The multifaceted aspects of interstitial lung disease in rheumatoid arthritis

Abstract

Interstitial lung disease (ILD) is a relevant extra-articular manifestation of rheumatoid arthritis (RA) that may occur either in early stages or as a complication of long-standing disease. RA related ILD (RA-ILD) significantly influences the quoad vitam prognosis of these patients. Several histopathological patterns of RA-ILD have been described: usual interstitial pneumonia (UIP) is the most frequent one, followed by nonspecific interstitial pneumonia (NSIP); other patterns are less commonly observed. Several factors have been associated with an increased risk of developing RA-ILD. The genetic background plays a fundamental but not sufficient role; smoking is an independent predictor of ILD, and a correlation with the presence of rheumatoid factor and anti-cyclic citrullinated peptide antibodies has also been reported. Moreover, both exnovo occurrence and progression of ILD have been related to drug therapies that are commonly prescribed in RA, such as methotrexate, leflunomide, anti-TNF alpha agents, and rituximab.
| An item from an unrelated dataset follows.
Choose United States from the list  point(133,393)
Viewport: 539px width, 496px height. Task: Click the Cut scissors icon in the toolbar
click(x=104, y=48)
A greater understanding of the disease process is necessary in order to improve the therapeutic approach to ILD and RA itself and to reduce the burden of this severe extra-articular manifestation.

Figure 1

Possible pathogenetic mechanisms involved in the occurrence of interstitial lung disease in rheumatoid arthritis. ILD: interstitial lung disease, RF: rheumatoid factor, ACPA: anticyclic citrullinated peptide antibodies, VEGF: vascular endothelial growth factor, PDGF: platelet derived growth factor, PAD: peptidylarginine deiminase, and MTX: methotrexate, MMP: metalloproteinase.